80% of CISOs Confused by New Compliance Regulations
Compliance can be hard; yet, many enterprise CISOs are discovering that achieving compliance is harder than they imagined. It’s a realization backed by a recent study by Infosecurity North America, which showed that almost four of every five CISOs are confused by how to tackle new and changing regulations. The study, which involved polling more than 100 U.S. senior cybersecurity executives, offered numerous other data points, which ultimately could create opportunity for MSSPs and infosecurity consultancies servicing businesses bound by compliance regulations.
For example, the study revealed:
- Seventy-seven percent of respondents said that CISOs are receiving conflicting advice about new or changing regulation, which clearly spells out an educational opportunity for MSSPs to help enterprises navigate change.
- Thirty-five percent of respondents said that regulators should provide clearer communication about compliance requirements, a statistic that demonstrates CISOs aren’t being provided with the resources needed by governing bodies to meet compliance requirements. That creates an opportunity for savvy infosec professionals to offer outreach and other services to enrich their compliance-management businesses.
- Thirty-one percent said that regulatory bodies should allow a grace period so organizations can tweak their processes without penalty; simply put, this number demonstrates that enterprises aren’t ready to meet compliance requirements by the date that regulations go into effect. Solution providers can help those enterprises become compliant before deadlines approach and eliminate the perceived need for grace periods.
- Seventeen percent said that regulatory bodies should permit more time for compliance, and another 17 percent want greater access to troubleshooting resources. Demonstrating that, almost one in five enterprises is having trouble achieving compliance in time and also lack the resources to solve problems. It’s another growth potential for MSSPs willing to take over the thorny issues of compliance.
The business of compliance has become shrouded in poor communications, ill explained requirements, and unrealistic deadlines, creating potential liabilities for enterprises of all sizes. Tackling those issues, and many others which result from compliance regulation may very well take professional compliance officers to achieve, a luxury that many enterprises are ill-equipped to afford. Therein lies the real opportunity for the channel by creating compliance-as-a-service offerings, and even offering virtual compliance officers to tend to an enterprise’s needs. What’s more, compliance is bound to become more complex as time goes on.

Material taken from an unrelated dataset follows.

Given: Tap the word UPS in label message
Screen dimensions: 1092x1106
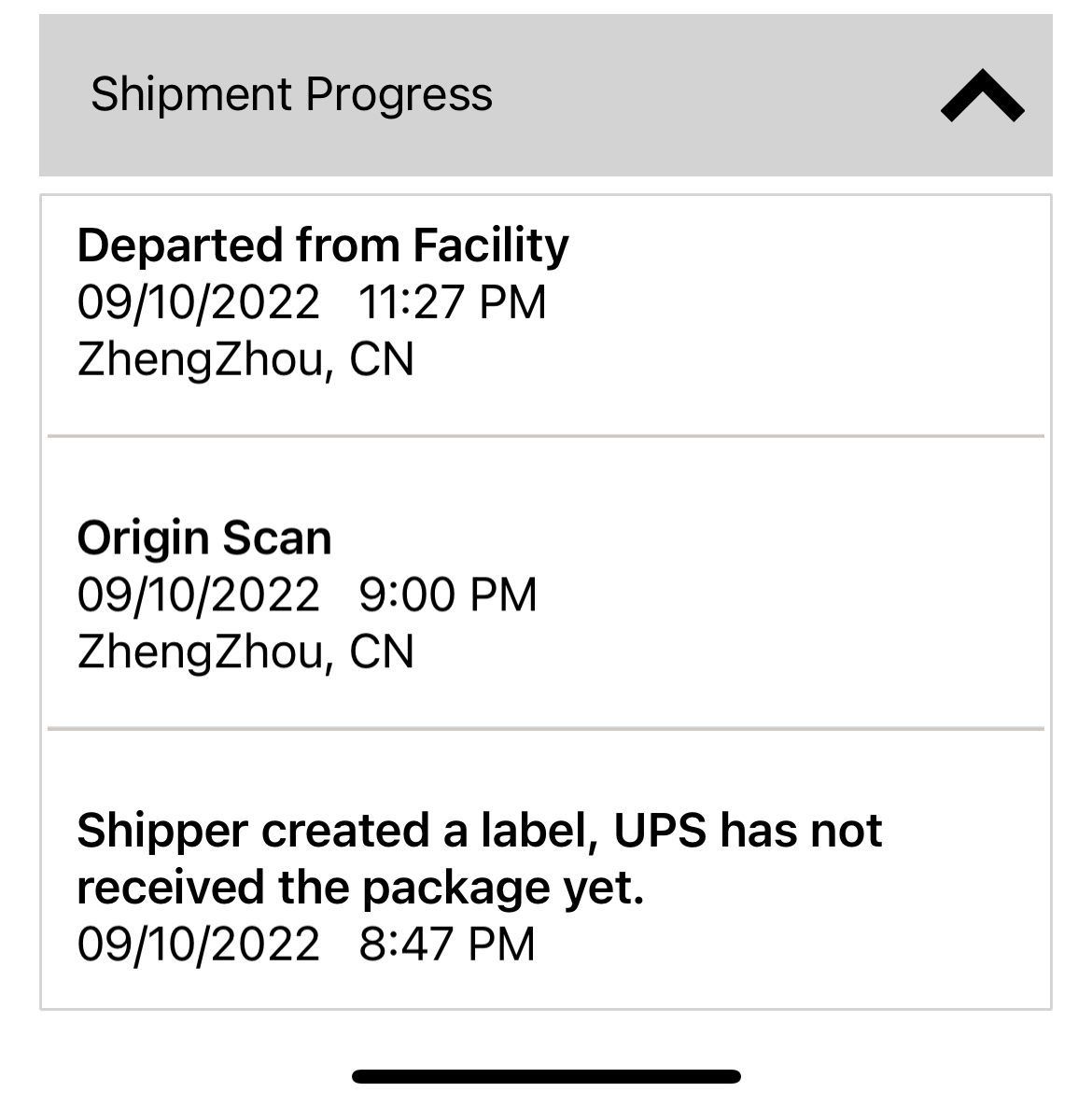Looking at the screenshot, I should pos(660,830).
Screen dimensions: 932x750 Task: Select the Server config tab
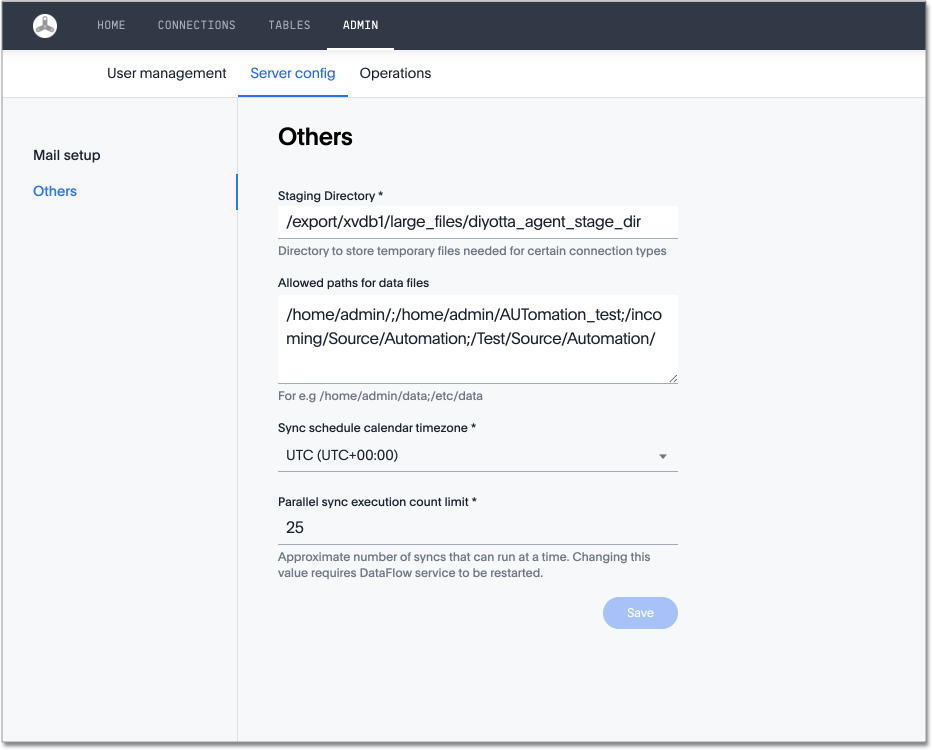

“This type of legislation is incredibly intricate,” said John Hyde, exhibition director at Infosecurity North America. “And as it becomes more widespread, legislative and regulatory bodies need to make sure they provide the clarity and resources to make compliance as straightforward as possible.”
One can only hope that clarity will arrive, but in reality, it’s most likely a false hope, meaning that MSSPs and other channel players will need to be at the top of their compliance game to succeed.
“Compliance is an ongoing hot topic for cybersecurity professionals today,” added Hyde. “And given that data privacy regulation continues to become more expansive and commonplace, cybersecurity teams need to be vigilant and stay on the front foot to meet regulatory oversight.”
Compliance is sure to remain a hot topic for some time, and there’s ample evidence that enterprises are not getting it right. For example, Gartner reports that 29 percent of employees witnessed at least one compliance violation In the last two years, which demonstrates that government regulators aren’t the only ones watching for violations. What’s more, there is an enormous potential for growth in services surrounding compliance, with Grand View Research predicting that the enterprise governance, risk and compliance market will be worth $64.6 billion by 2025.
For many, the recent implementation of GDPR gave a small taste of what’s to come in the world of compliance — and that taste proved to be somewhat bitter for most. The channel can help to remove the agita of compliance, while also building up new services that can lead to long-term customer relationships and lucrative contracts.